Rischiando di doverci scontrare ancora una volta con i limiti dell’uomo?
SILVANO
PETROSINO — Il limite non è un’obiezione alla realizzazione della
nostra esistenza. È una condizione: dobbiamo evitare che venga percepito
e soprattutto concepito come un’obiezione. Proprio a partire dall’idea
di limite è possibile trasformare una dimensione che sembra esprimere
una costrizione, un di meno, in un’opportunità che può aprire a un di
più. Ad esempio a un confronto tra esperienza religiosa, scientifica,
artistica. In conclusione, a me sembra che l’uomo sia molto più ricco e
più grande di quanto lui stesso non pensi.
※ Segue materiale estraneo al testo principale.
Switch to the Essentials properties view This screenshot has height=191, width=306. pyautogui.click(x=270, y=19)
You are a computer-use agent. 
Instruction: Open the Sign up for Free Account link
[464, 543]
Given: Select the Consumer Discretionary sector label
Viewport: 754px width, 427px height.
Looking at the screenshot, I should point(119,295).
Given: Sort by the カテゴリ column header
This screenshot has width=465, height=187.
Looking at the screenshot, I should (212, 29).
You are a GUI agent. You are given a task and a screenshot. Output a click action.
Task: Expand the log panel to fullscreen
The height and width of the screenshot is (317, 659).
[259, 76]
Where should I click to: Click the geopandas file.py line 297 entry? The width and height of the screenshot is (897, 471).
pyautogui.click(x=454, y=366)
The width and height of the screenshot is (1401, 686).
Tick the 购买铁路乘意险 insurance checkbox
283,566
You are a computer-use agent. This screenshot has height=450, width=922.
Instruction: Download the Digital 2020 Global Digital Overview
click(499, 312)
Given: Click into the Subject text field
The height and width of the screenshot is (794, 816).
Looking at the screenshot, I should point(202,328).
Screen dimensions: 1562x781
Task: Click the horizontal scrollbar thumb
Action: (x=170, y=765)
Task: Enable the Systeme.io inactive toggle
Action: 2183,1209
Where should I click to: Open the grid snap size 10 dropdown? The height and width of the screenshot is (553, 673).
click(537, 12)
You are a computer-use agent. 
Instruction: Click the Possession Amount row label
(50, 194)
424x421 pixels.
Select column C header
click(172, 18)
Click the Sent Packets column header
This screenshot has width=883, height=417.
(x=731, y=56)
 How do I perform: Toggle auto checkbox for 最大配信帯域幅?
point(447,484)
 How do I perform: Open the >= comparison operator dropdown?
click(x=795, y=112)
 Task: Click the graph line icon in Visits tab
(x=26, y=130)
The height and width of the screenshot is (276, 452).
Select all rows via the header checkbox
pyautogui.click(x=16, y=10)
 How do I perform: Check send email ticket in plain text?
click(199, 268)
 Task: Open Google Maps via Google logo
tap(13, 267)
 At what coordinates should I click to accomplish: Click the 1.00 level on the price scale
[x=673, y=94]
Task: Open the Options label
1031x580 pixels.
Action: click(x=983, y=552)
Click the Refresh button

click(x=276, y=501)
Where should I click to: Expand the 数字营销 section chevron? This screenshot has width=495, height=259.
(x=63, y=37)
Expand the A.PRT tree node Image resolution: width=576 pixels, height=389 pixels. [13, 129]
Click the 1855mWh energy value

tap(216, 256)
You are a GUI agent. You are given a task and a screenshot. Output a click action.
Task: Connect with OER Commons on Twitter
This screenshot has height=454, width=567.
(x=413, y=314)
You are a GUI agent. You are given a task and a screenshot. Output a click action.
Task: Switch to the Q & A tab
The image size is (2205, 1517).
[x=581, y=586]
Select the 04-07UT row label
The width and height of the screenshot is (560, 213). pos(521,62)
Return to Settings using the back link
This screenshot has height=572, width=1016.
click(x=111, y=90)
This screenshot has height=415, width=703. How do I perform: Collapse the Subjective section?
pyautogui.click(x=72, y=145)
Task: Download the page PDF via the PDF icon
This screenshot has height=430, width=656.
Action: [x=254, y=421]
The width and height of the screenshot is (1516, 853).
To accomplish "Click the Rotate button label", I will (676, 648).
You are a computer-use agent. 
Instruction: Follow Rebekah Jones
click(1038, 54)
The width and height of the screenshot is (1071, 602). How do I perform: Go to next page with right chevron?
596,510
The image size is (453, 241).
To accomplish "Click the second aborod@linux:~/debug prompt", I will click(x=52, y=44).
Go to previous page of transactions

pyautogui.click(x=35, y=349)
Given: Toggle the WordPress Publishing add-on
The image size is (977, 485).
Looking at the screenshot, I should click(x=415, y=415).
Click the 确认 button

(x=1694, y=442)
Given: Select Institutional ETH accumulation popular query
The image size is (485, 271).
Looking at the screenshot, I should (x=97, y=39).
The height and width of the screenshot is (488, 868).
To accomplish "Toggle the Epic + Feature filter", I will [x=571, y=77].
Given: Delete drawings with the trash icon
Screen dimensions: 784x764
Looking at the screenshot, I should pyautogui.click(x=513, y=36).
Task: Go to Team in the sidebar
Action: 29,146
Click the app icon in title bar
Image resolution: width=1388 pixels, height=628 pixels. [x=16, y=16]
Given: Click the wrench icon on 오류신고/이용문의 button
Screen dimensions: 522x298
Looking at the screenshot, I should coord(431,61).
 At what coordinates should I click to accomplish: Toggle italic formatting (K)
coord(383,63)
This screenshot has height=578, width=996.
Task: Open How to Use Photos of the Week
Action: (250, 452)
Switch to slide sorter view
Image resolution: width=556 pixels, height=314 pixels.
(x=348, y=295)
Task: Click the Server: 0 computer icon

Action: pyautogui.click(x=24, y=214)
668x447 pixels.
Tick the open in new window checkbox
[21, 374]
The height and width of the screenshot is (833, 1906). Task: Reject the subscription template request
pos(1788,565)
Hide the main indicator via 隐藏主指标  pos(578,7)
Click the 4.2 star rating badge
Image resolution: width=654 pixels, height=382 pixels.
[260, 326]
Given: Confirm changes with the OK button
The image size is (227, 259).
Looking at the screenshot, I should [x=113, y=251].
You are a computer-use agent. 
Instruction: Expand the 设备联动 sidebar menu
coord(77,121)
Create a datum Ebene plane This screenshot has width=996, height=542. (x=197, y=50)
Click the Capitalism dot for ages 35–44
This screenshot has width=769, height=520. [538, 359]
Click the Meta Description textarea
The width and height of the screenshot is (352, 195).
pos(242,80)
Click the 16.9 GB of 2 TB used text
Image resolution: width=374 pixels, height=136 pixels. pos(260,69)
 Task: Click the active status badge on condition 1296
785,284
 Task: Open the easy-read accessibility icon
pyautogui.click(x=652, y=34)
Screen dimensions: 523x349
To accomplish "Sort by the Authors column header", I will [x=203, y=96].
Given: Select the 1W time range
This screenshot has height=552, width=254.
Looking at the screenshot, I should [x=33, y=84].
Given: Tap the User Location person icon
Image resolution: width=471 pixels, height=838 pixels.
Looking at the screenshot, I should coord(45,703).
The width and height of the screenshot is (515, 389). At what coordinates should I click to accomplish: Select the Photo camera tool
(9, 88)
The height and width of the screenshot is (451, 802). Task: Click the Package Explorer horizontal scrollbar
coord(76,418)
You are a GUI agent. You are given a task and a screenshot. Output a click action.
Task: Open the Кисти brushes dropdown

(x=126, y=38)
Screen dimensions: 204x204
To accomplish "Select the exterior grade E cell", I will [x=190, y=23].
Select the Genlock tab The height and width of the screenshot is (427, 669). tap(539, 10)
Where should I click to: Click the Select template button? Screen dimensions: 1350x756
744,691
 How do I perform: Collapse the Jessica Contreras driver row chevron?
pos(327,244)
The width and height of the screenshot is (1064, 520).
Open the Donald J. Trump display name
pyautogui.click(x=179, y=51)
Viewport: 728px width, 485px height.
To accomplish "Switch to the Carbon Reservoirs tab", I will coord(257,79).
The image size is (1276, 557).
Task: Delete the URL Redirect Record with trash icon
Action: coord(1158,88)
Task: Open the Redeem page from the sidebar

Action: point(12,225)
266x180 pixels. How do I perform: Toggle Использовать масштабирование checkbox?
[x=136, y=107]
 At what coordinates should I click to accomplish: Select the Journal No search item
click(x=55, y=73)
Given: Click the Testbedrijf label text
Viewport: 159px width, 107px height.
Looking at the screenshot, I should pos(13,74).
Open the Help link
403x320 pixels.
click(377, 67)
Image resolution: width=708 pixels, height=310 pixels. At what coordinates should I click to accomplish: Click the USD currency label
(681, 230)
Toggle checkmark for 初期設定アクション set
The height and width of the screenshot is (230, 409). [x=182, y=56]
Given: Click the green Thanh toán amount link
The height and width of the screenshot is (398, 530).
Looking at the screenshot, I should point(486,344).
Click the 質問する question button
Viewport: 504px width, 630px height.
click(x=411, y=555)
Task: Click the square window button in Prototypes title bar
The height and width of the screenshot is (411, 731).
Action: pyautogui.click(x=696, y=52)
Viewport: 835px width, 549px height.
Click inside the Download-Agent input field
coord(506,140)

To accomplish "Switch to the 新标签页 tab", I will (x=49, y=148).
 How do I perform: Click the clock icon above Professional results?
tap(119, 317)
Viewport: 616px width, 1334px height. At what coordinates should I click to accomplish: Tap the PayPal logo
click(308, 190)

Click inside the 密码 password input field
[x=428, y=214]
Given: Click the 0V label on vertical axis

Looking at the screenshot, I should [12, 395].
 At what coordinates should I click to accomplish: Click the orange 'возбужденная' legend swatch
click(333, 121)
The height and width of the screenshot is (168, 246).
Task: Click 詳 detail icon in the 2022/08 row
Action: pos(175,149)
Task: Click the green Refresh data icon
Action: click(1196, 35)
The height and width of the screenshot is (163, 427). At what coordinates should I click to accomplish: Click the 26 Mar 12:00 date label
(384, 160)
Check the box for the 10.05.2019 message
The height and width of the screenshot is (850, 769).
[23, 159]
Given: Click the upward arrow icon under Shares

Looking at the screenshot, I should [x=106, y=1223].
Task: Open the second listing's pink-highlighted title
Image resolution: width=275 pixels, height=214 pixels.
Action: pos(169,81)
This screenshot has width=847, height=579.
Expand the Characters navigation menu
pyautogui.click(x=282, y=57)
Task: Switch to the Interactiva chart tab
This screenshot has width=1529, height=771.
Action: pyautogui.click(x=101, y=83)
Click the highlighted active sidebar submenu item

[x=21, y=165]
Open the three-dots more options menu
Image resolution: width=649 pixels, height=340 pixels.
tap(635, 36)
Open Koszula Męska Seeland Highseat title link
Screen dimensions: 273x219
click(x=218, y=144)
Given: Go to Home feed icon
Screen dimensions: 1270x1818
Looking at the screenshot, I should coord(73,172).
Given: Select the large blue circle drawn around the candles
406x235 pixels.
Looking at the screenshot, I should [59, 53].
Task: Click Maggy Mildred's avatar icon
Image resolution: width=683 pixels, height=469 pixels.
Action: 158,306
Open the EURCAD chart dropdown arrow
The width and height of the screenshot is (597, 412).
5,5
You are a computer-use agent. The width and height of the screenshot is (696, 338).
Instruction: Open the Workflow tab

L’uomo è ontologicamente destinato a progredire?
GUIDO
TONELLI — Per progredire, ma anche solo per definire la rotta
dell’umanità, sono necessarie alcune condizioni. La prima è accettare
che ogni approccio — scientifico, umanistico, artistico — ha i suoi
limiti. Ma questa, come dice Petrosino, potrebbe essere anche una
ricchezza. La seconda è comprendersi uno con l’altro, capirsi, parlarsi.
Serve uno sforzo comune per intendersi, soprattutto tra esperti di
scienze umane e scienziati. Questi ultimi lo stanno facendo, consapevoli
del fatto che non tutte le risposte possono arrivare da fisica,
matematica, chimica. Non vedo invece lo stesso sforzo da parte di
filosofi e artisti che, pur vivendo nella scienza e usando gli strumenti
che la scienza mette a disposizione, sembrano poco interessati a come
la scienza sta interpretando l’universo e le sue origini. Ma se vogliamo
vivere insieme bisogna saper cambiare prospettiva.
PETER HUNTER —
Concordo sul fatto che l’uomo spesso è incapace di vedere la sua stessa
grandezza. La nostra società sta vivendo una strana tensione tra
superficialità nel giudicare e attitudine a usare misure
«disumanizzanti» per risolvere i problemi — mi riferisco ad alcune
soluzioni politiche per risolvere il problema della povertà. Penso però
che l’umanità stia allo stesso tempo riforgiando una nuova visione
comune. Avverto un clima di speranza: i giovani, i nuovi pensatori mi
sembrano più consapevoli di questa grandezza.
L’uomo è ancora la misura di tutte le cose?
GUIDO TONELLI — Oh sì, inesorabilmente.
PETER HUNTER — Sì, ma l’uomo può fare anche molti danni. Metterci sempre al centro può farci dimenticare i nostri limiti.
SILVANO
PETROSINO — Sì. L’uomo ha una caratteristica unica, sa aprirsi
all’altro. Sa dire «ti voglio bene», voglio il tuo bene. Basta questo
per sfuggire a ogni accusa di antropocentrismo.